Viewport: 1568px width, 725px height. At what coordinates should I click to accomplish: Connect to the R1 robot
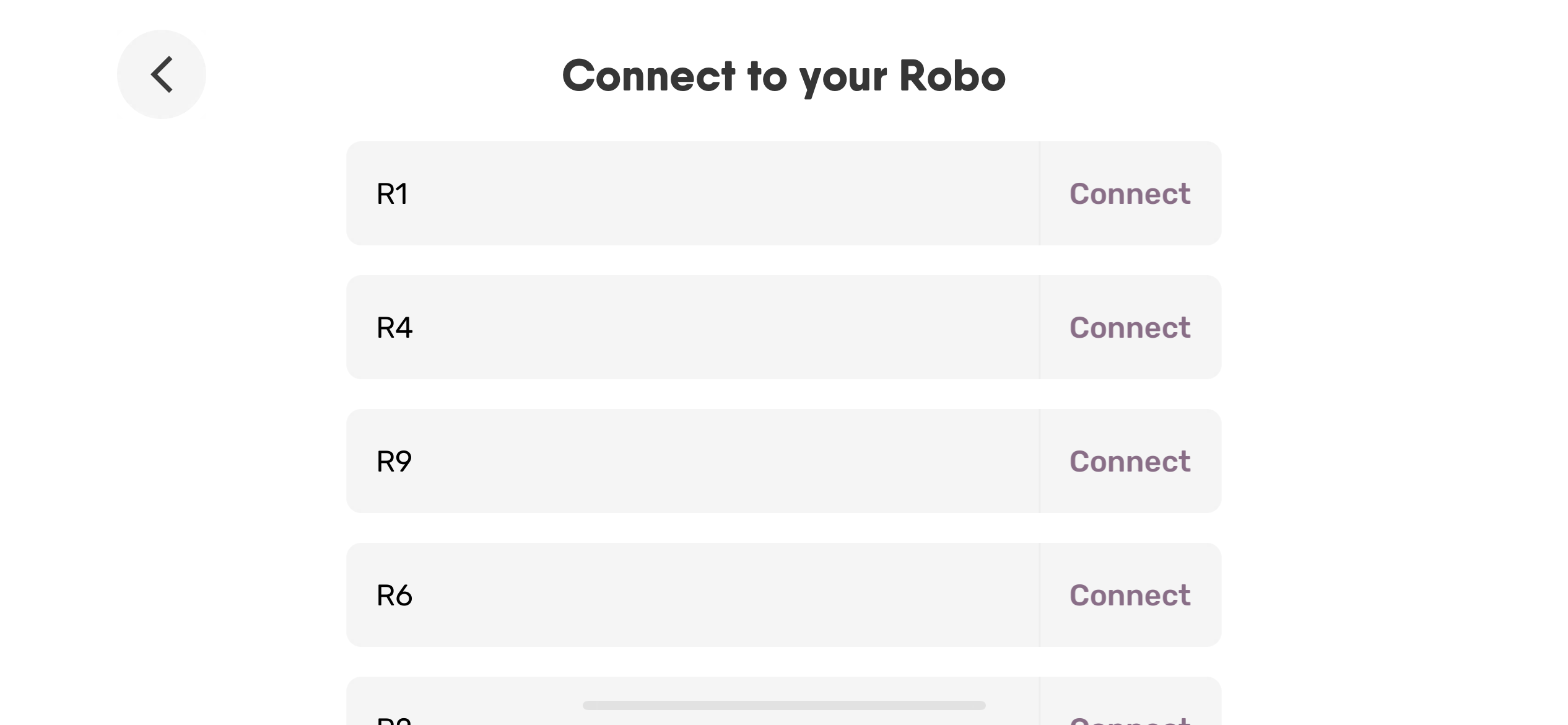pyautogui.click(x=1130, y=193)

* * *

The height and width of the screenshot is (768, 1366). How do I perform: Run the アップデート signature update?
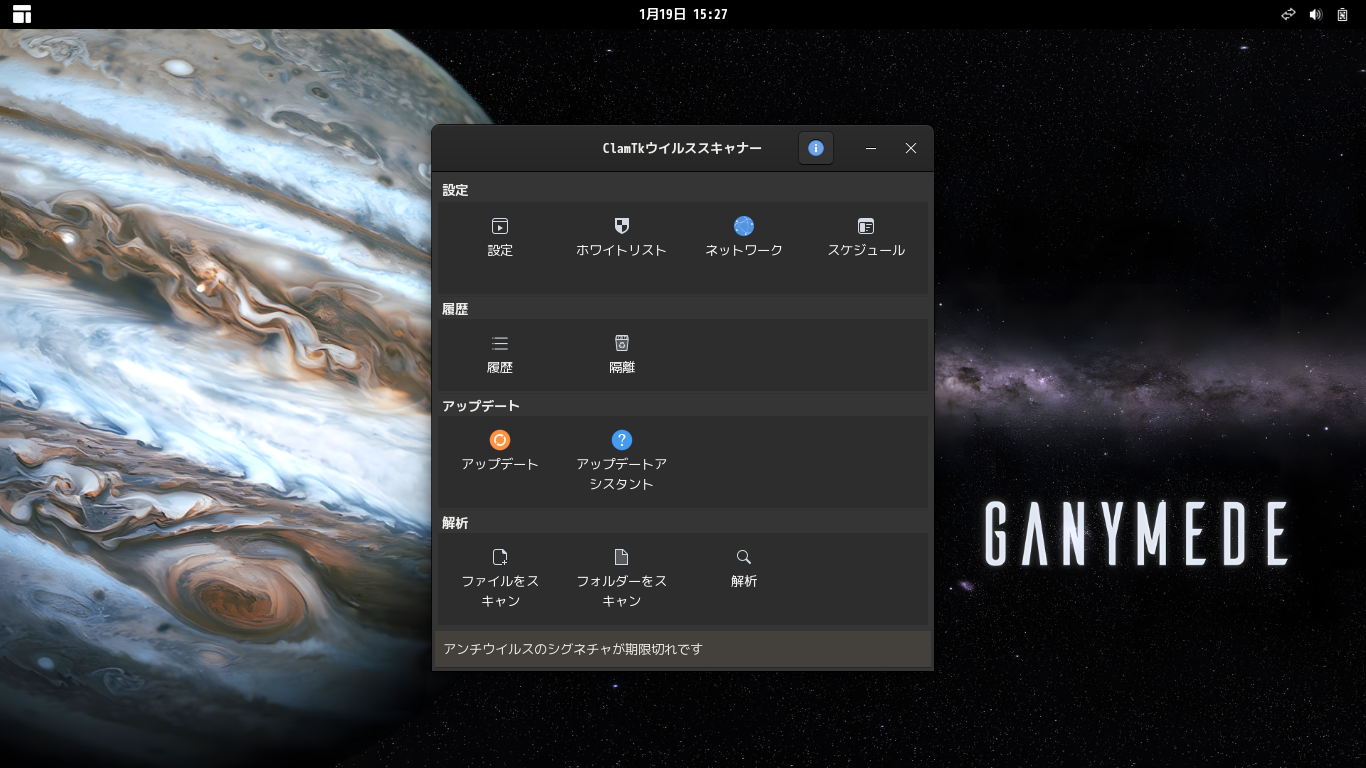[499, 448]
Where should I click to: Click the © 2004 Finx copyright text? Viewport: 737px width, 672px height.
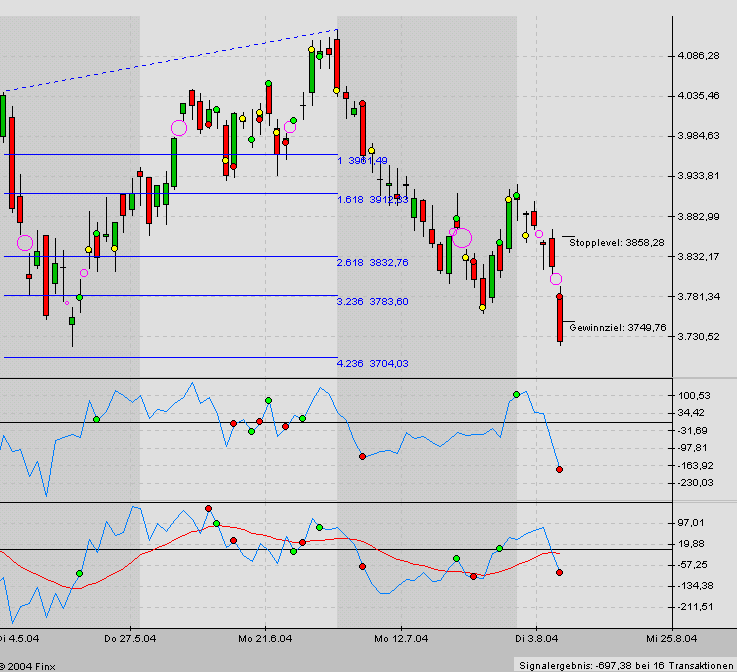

---

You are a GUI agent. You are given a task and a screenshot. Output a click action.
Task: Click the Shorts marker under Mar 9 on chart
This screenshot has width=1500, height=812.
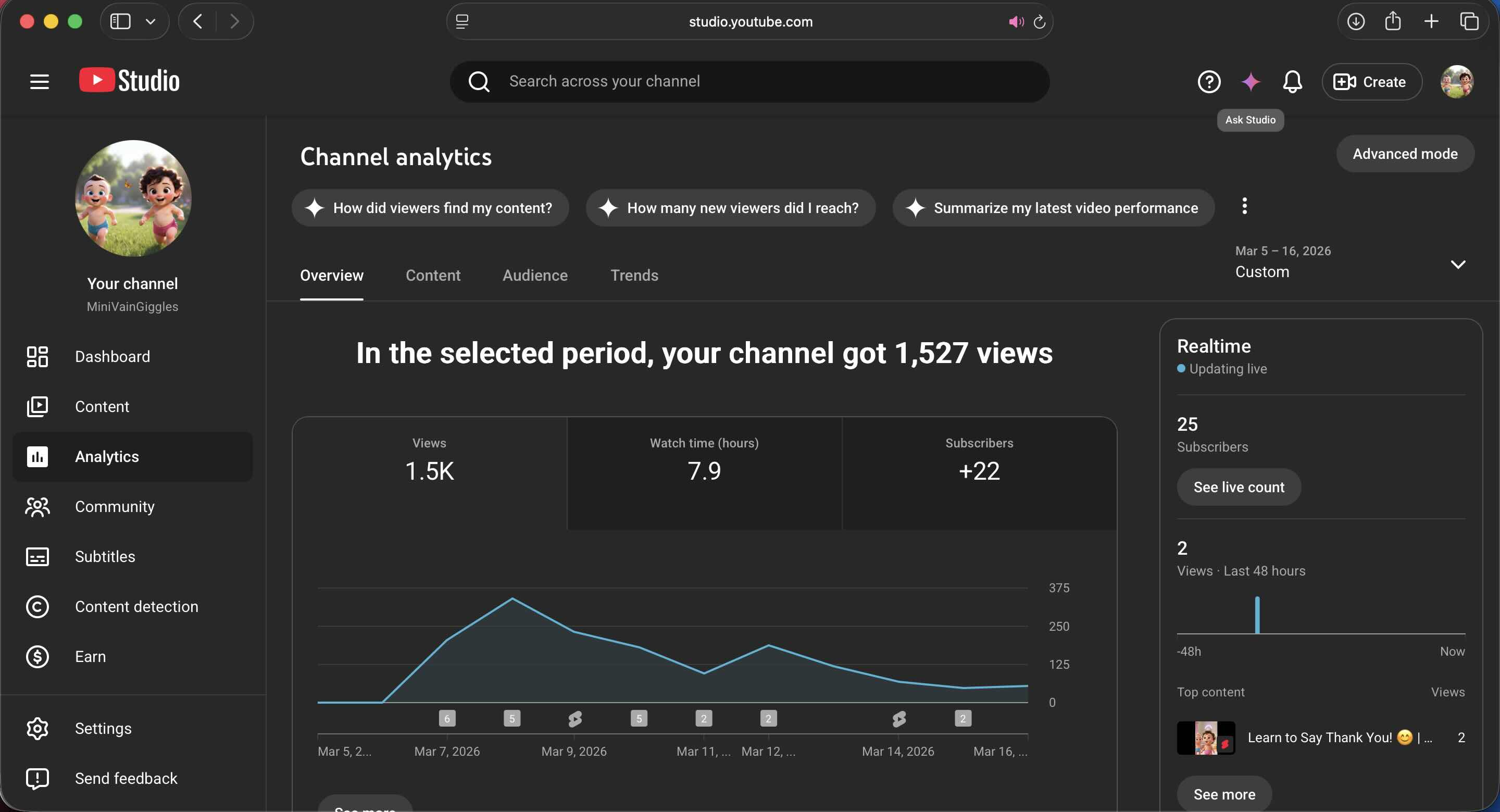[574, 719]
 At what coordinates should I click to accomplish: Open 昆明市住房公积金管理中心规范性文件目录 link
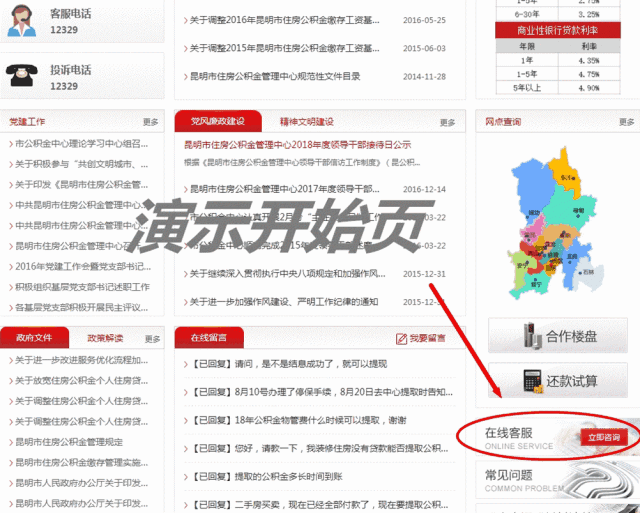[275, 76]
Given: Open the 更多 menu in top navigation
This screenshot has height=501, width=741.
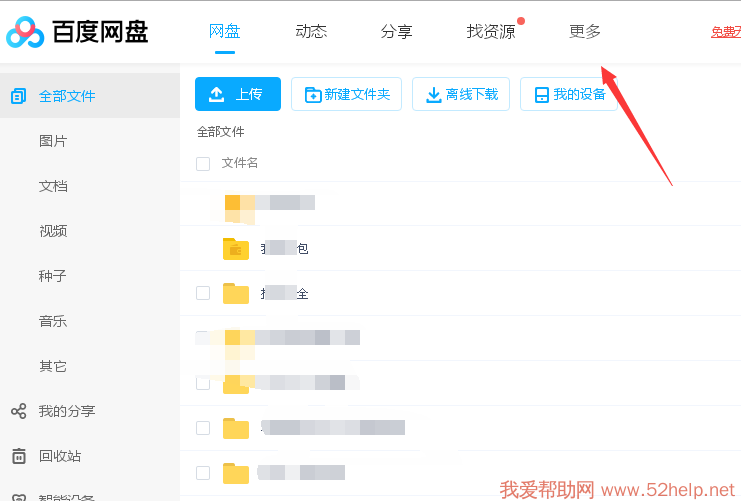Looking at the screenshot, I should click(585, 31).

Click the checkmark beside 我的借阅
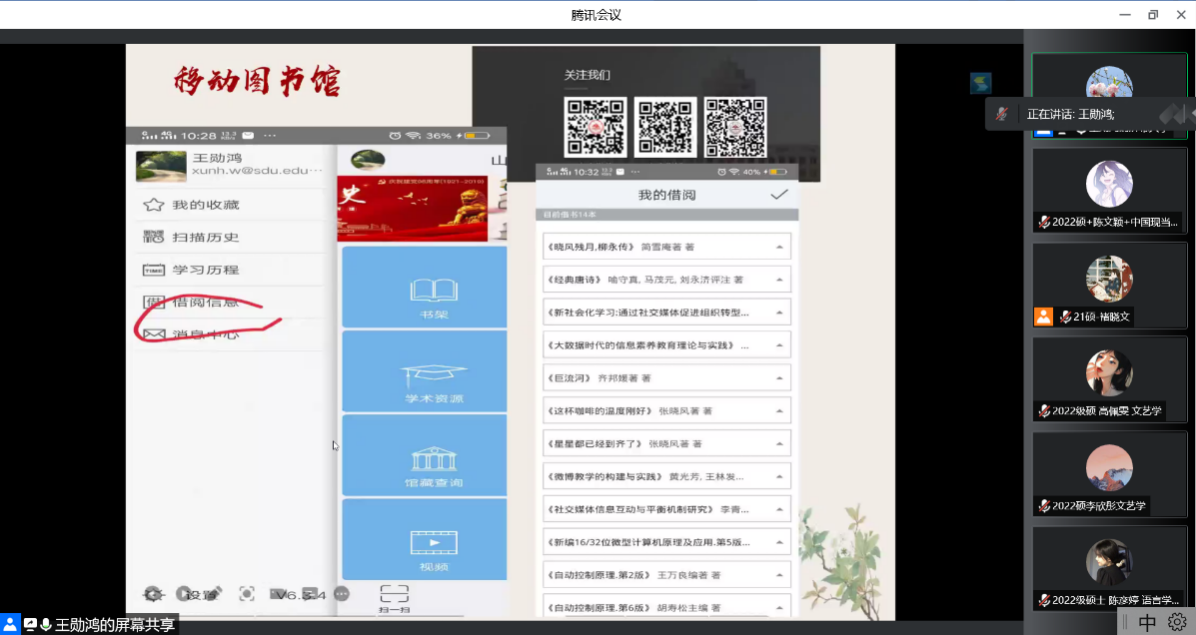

The task: The result should be an exact copy of only the lines above from the one that holds "At what coordinates should I click to accomplish: Open" through the one that holds "Click the checkmark beside 我的借阅", both ends included, without pictures.

Exercise solution:
 At what coordinates should I click to accomplish: Open 昆明市住房公积金管理中心规范性文件目录 link
[275, 76]
Given: Open the 更多 menu in top navigation
This screenshot has height=501, width=741.
Looking at the screenshot, I should click(585, 31).

Click the checkmark beside 我的借阅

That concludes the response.